Jilmar Ramos-Gomez is a U.S. citizen. Born in Grand Rapids. He served in the Marines and saw combat in Afghanistan.
And last month federal immigration authorities took him into custody to face possible deportation.
Attorneys and immigration advocates in West Michigan are now demanding to know why, and how, this happened.
Ramos-Gomez’s mother sat a conference table yesterday, in her attorney’s office. In front of her, spread out across the table, were photos and documents of her son’s accomplishments. His high school diploma, a photo of him in the Marines’ dress blues, white cap, black brim pulled low.
"Yo me pusa llorar amargamente."
"I started to cry bitterly."
"Yo dije no puede creer."
"I said I can't believe this."
Her attorney, Richard Kessler helped interpret for her.
“Ustedes no pueden saber que lo que yo sentí cuando yo salí afuera," she said
“You just can’t understand what I felt like when I went outside.”
“Yo me pusa llorar amargamente."
“I started to cry bitterly.”
"Yo dije, no puede creer."
“I said I can’t believe this.”
She cried. She prayed. And then she called an attorney. It was a Friday. She says it took until Monday to get him out.
Jilmar Ramos-Gomez wasn’t at the law office yesterday. He hasn’t spoken to reporters. His mom says he’s currently getting treatment for his mental health issues – including PTSD – which she says he’s been coping with since returning home from Afghanistan.
Back in November, he was arrested by Grand Rapids police for trespassing onto the helipad area on the roof of a local hospital. He plead guilty to that charge, and a local judge ordered him released.
But instead of releasing him, the Kent County jail turned him over to the custody of ICE. The county did that based on a request from ICE, which claimed Ramos-Gomez was in the country illegally.
Richard Kessler, the attorney, is the one who called ICE to tell them they had a Marine war veteran locked up in their jail. He says he suspects Jilmar had told people all along he was a citizen. The Kent County jail confirms Ramos-Gomez told staff there he was born in the U.S.

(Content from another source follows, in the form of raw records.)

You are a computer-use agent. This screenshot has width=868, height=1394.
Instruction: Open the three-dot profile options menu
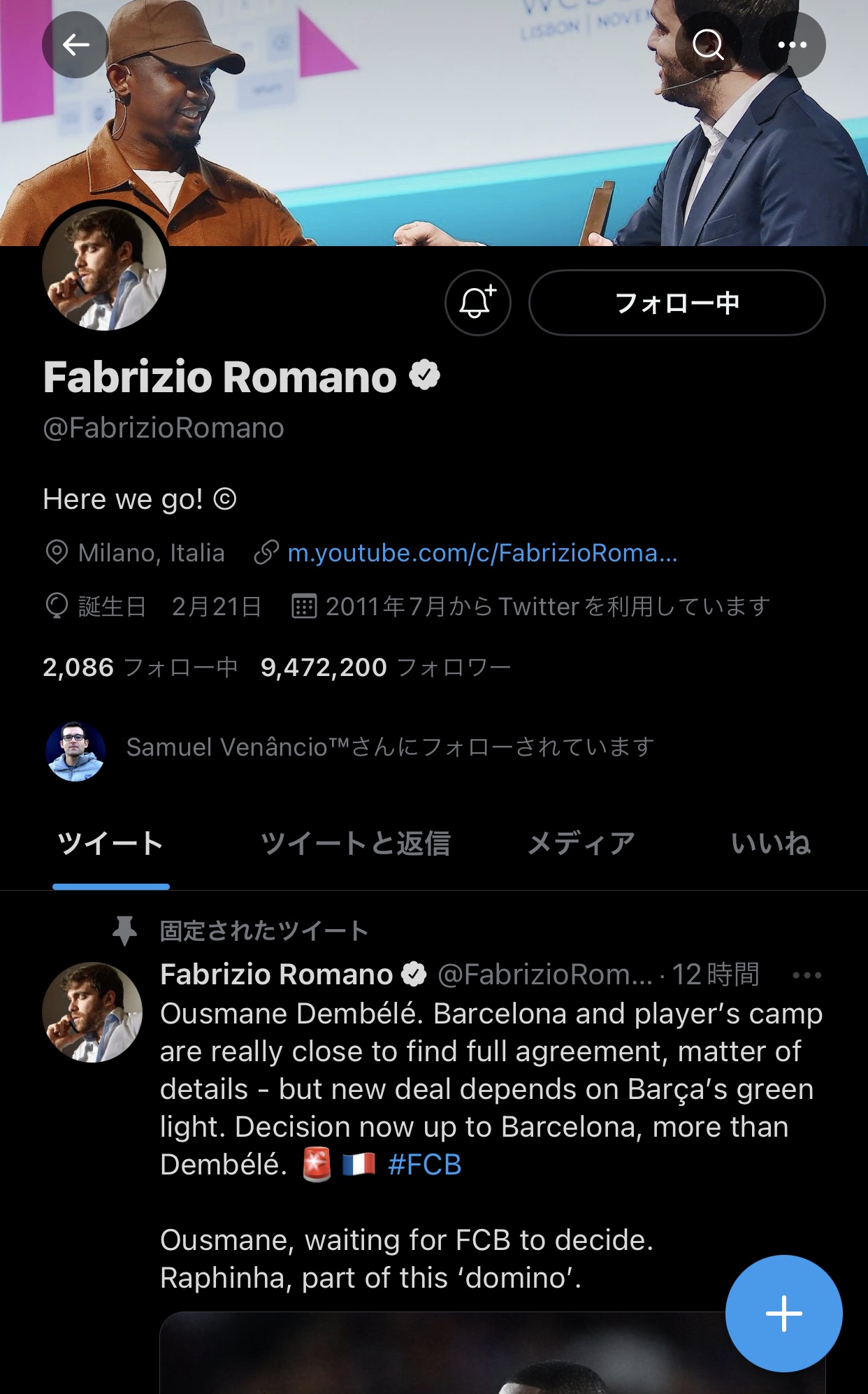click(793, 45)
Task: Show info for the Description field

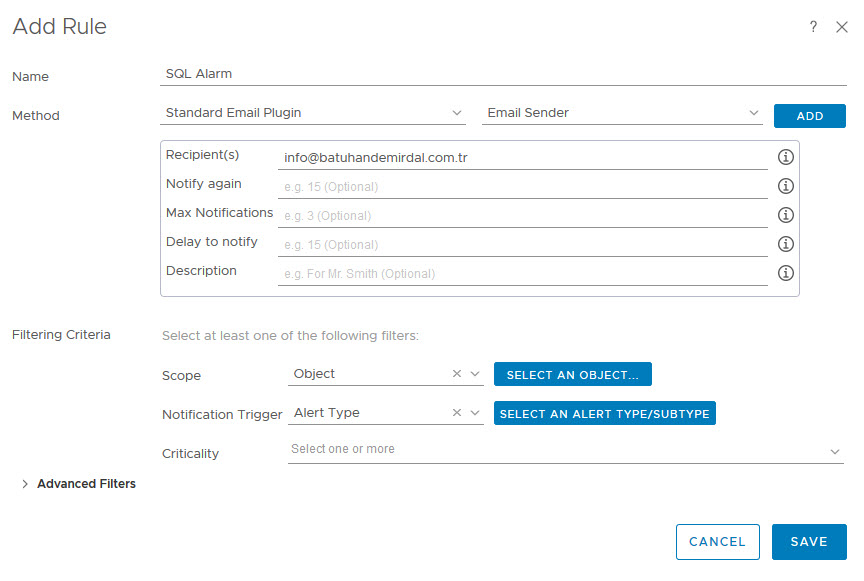Action: (x=786, y=273)

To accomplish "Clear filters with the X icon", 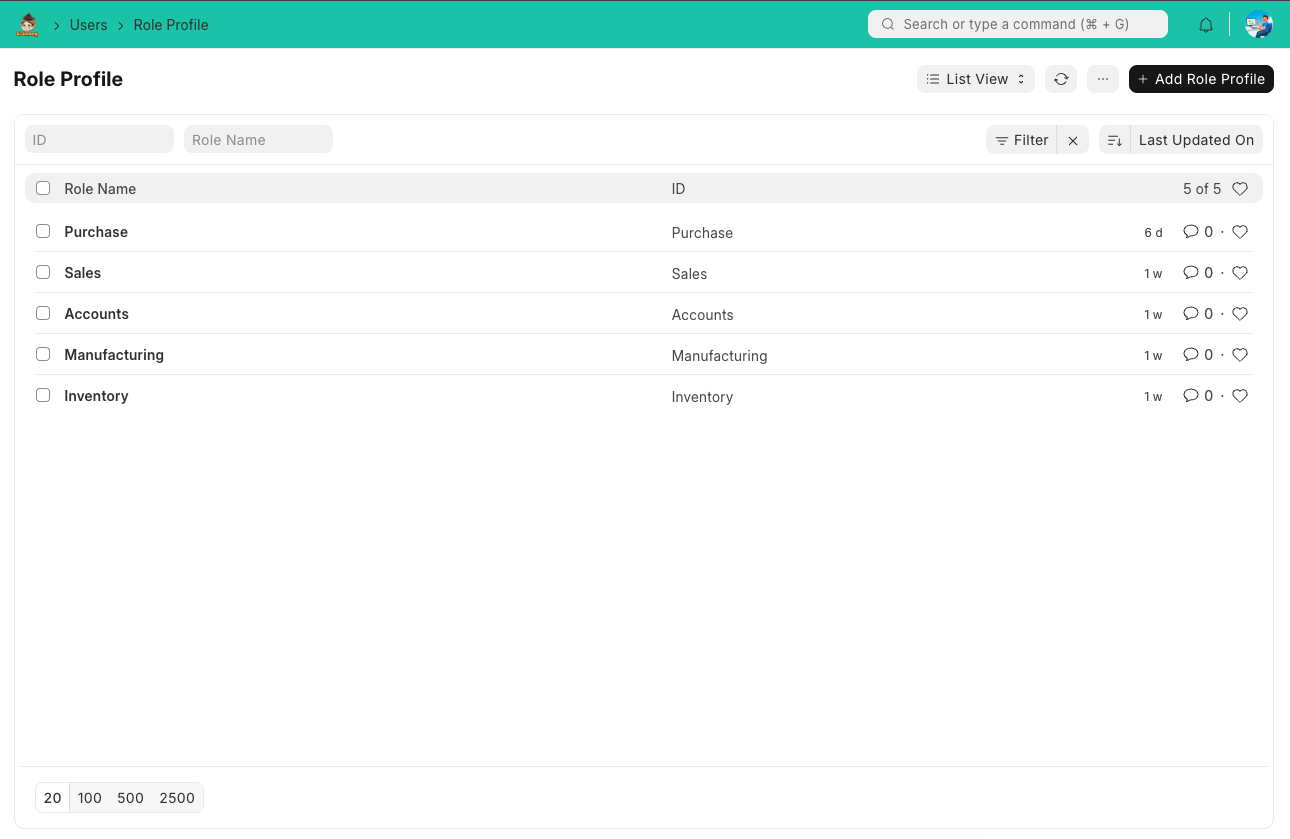I will point(1073,140).

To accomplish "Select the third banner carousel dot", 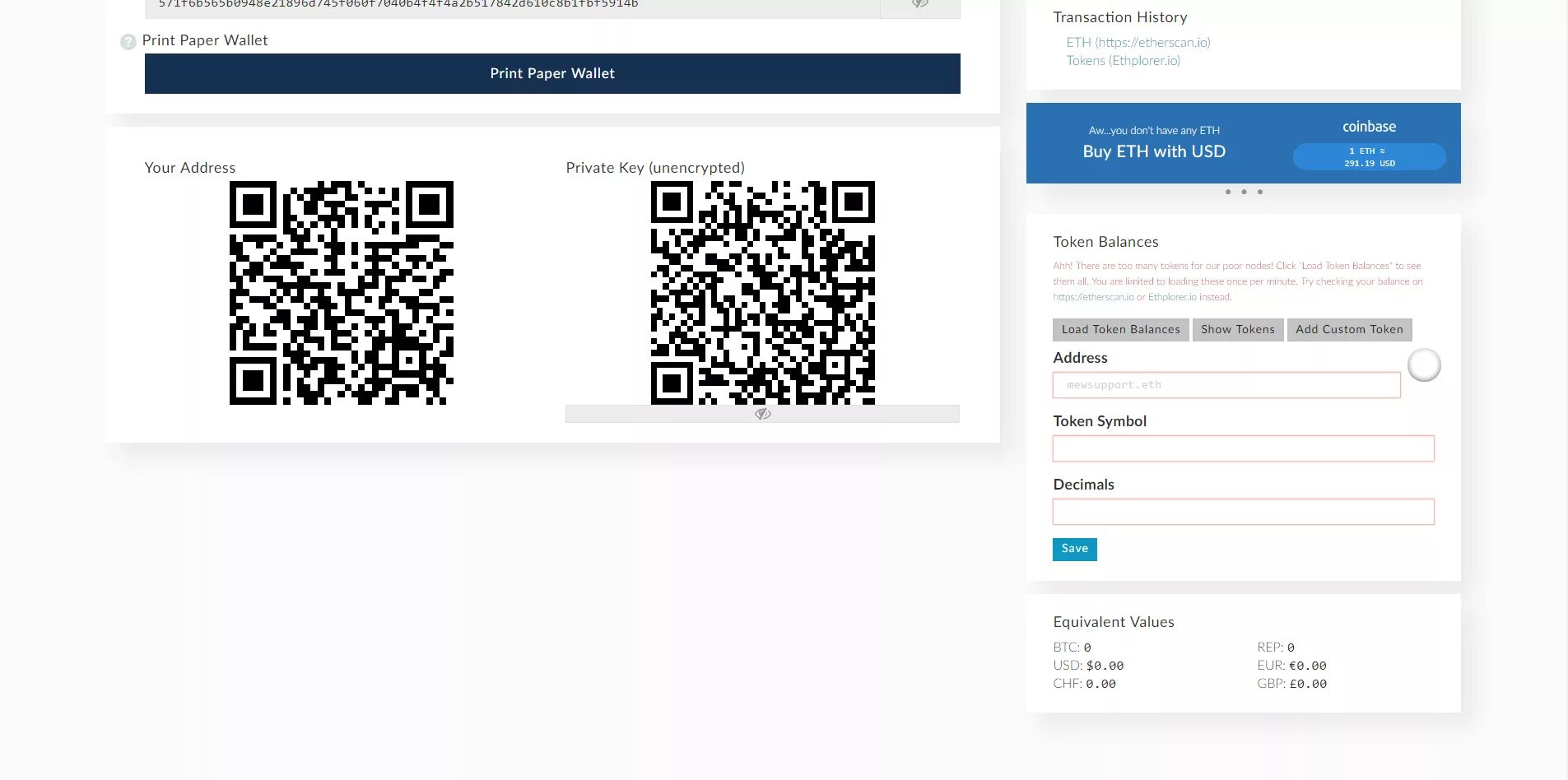I will pyautogui.click(x=1259, y=192).
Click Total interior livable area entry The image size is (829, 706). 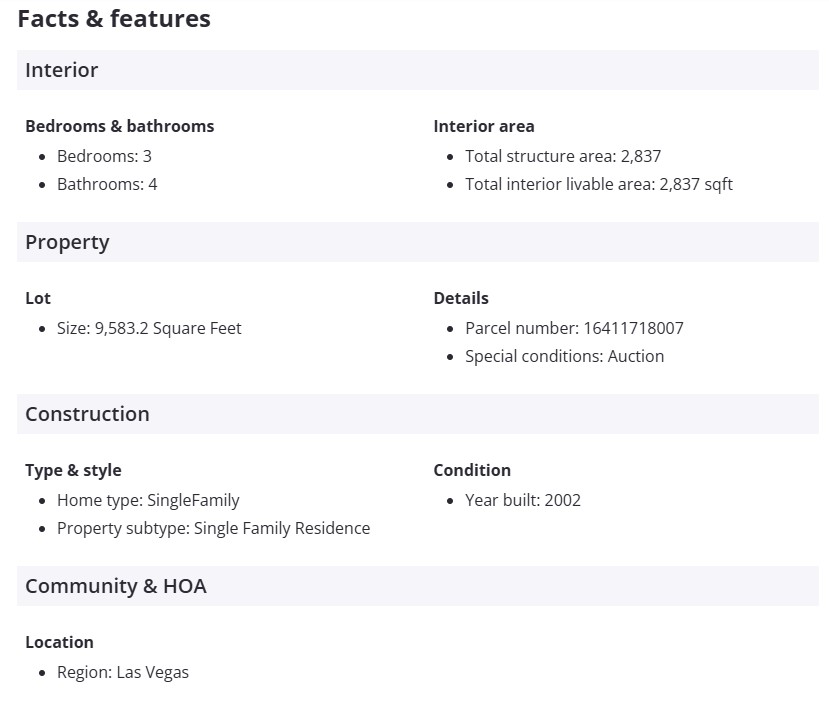(x=599, y=184)
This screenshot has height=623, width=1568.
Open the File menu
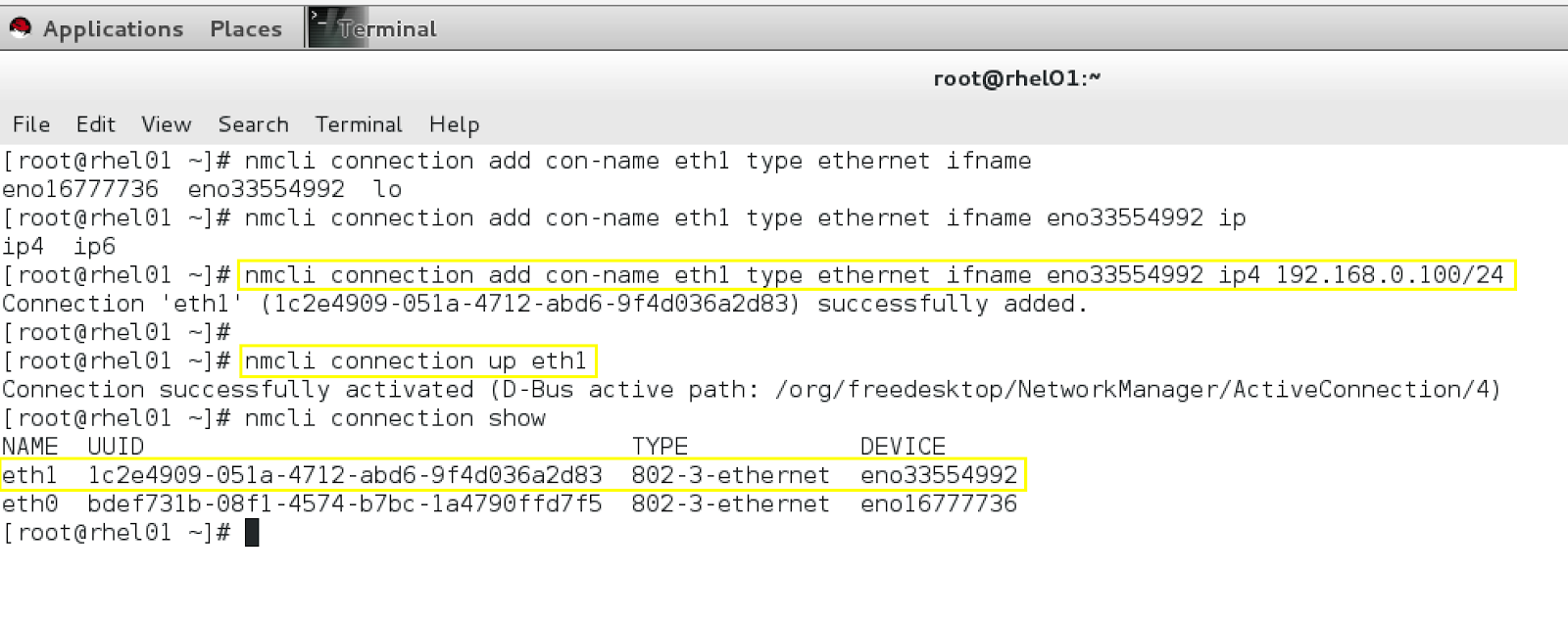coord(30,124)
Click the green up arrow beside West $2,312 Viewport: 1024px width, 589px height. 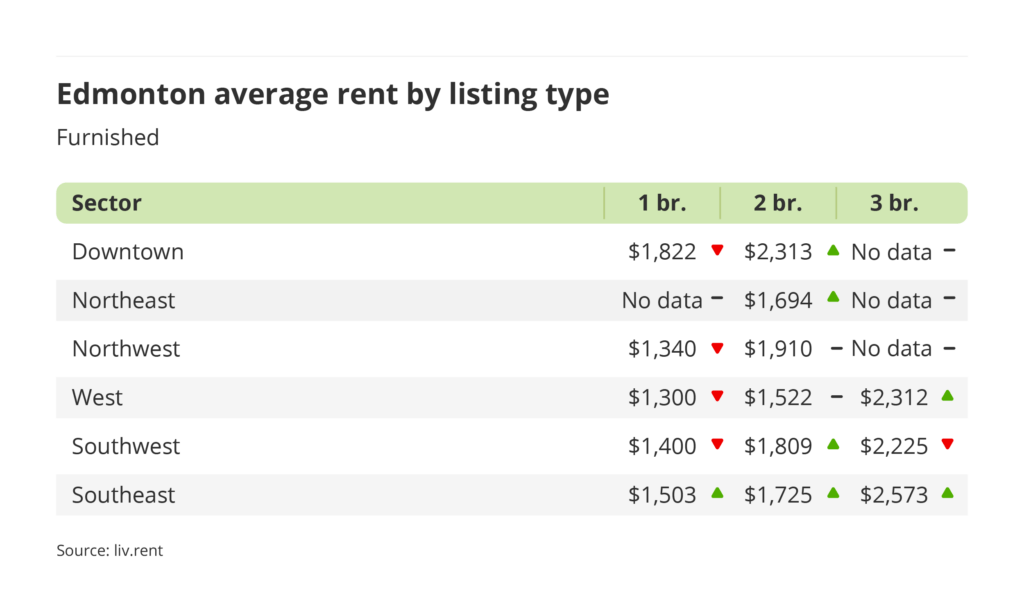[x=948, y=396]
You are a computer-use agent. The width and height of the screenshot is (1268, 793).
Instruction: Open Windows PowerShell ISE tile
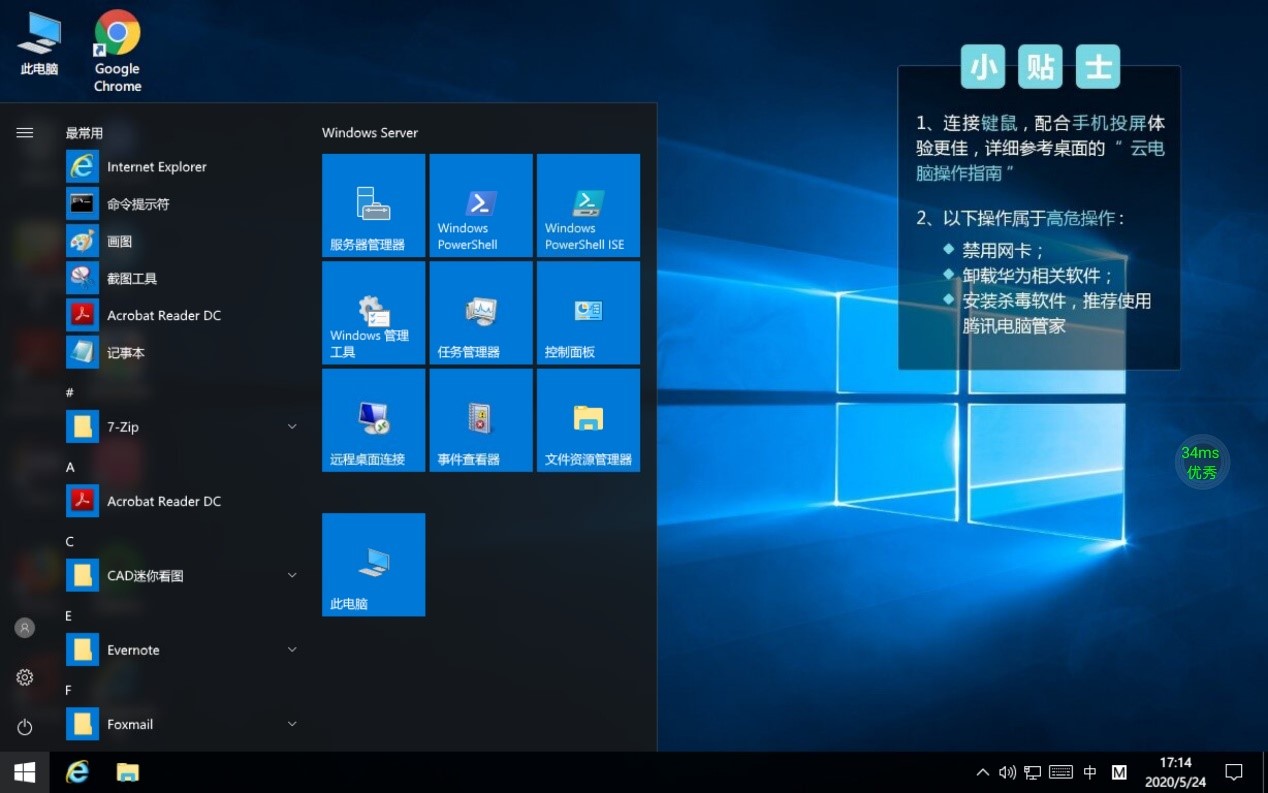[x=588, y=205]
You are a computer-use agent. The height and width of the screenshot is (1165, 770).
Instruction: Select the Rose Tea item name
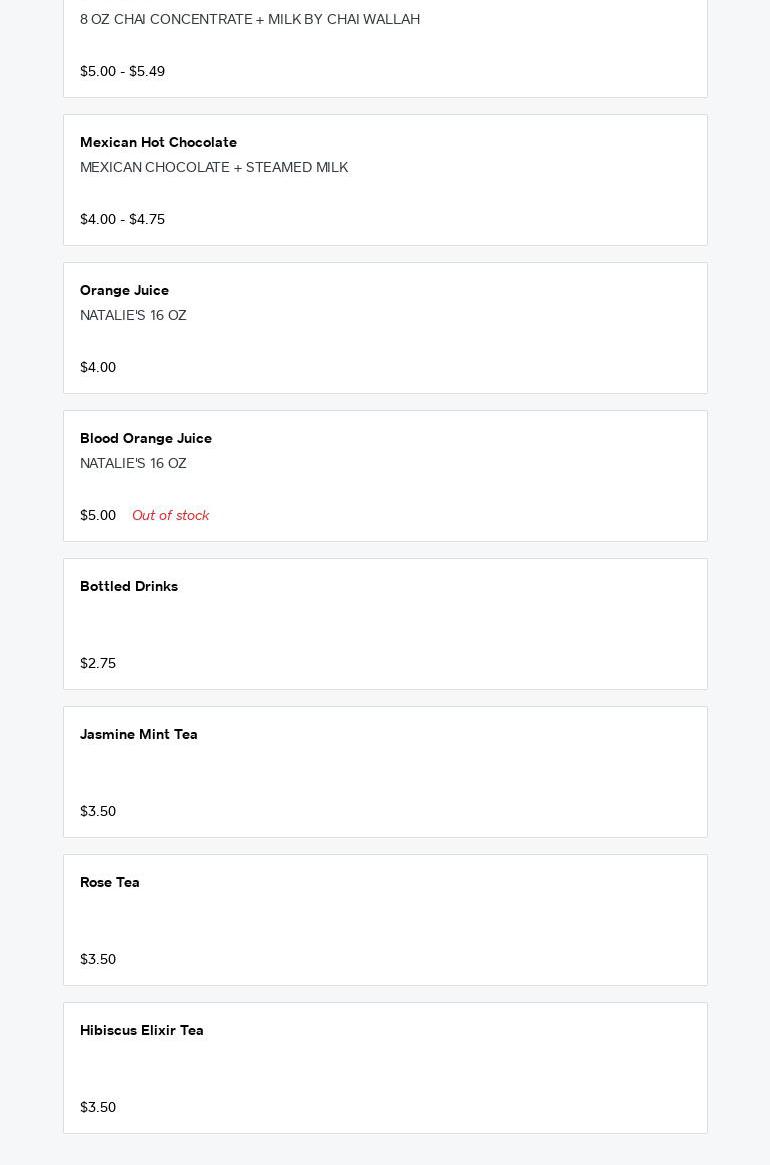pos(110,883)
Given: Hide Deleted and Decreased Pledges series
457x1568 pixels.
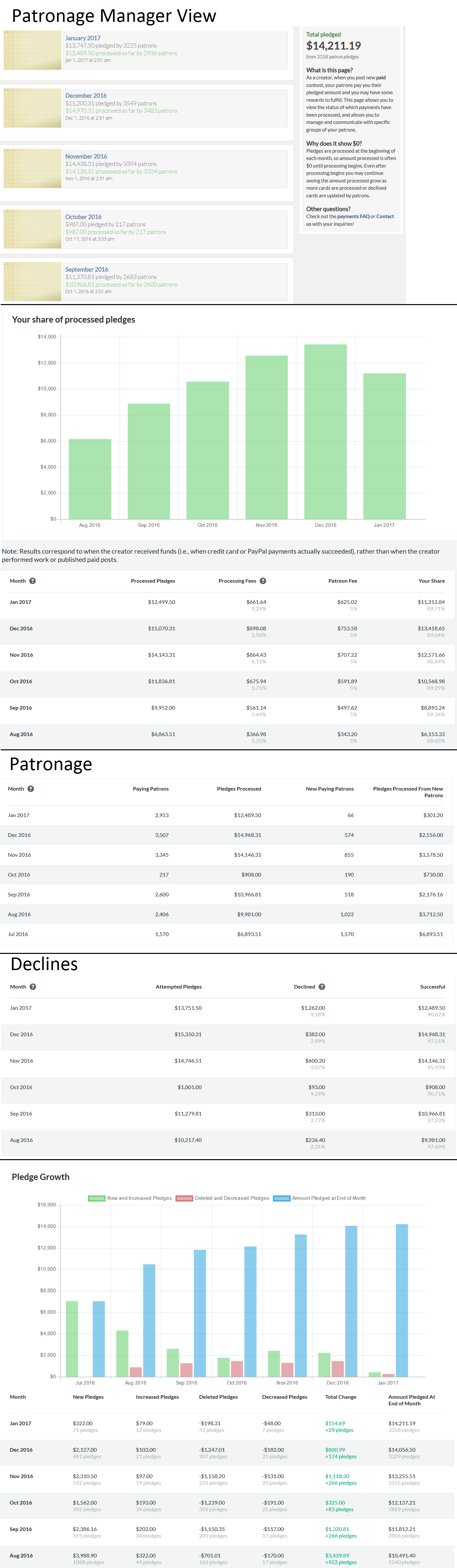Looking at the screenshot, I should point(223,1198).
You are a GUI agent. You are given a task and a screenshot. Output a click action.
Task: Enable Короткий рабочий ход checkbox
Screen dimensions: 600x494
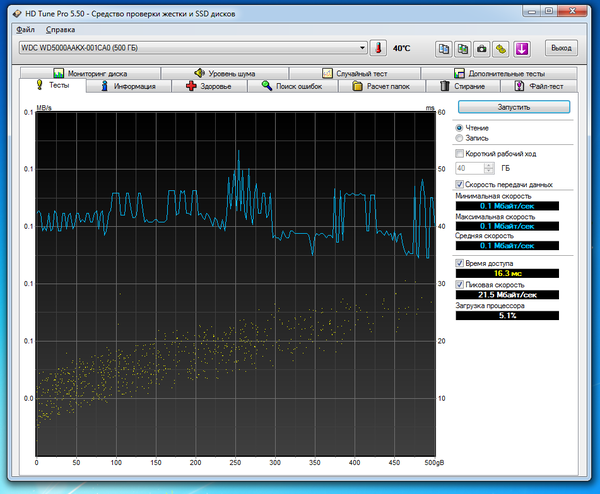coord(460,154)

“They seemed shocked when I called and sent these documents, that what he was saying was true,” Kessler says of the response from ICE officials.
"The review of the documents thus far have revealed all the policies and procedures were followed," says Kent County Undersheriff Chuck DeWitt.
A spokesperson for Immigration and Customs Enforcement did not reply to a request for comment.
The Kent County Sheriff’s department says it’s investigating the incident. But Undersheriff Chuck DeWitt says if there was a mistake, the mistake seems to have been made by ICE.
“What we’ve done thus far is a review of the documents. And the review of the documents thus far have revealed all the policies and procedures were followed,” he says.
Policies were followed because in Kent County the policy is to cooperate with Immigration Enforcement whenever the agency makes a request to hold someone until they can get transferred to federal custody.
Counties don’t have to comply, but Kent County chooses to.
Attorneys, including Miriam Aukerman of the ACLU of Michigan have been warning for months that something almost exactly like what happened with Jilmar Ramos-Gomez could happen.
“What will it take?” Aukerman asks. “Did we really have to get to the point where a mentally ill combat veteran who served this country ends up locked up in immigration detention because of this policy of colluding with ICE?”
Undersheriff Charles Dewitt, says the Kent County Sheriff’s Department has no plans right now to stop cooperating with ICE.
Maria Gomez-Velasquez she still wants answers for why her son was held for deportation. She says the case has shaken her faith in law enforcement.
“I don’t like that what they did to my son,” Gomez-Velasquez says. “Kent County need to wake up. They need to do their job.”
Do their job, she says, and follow the law.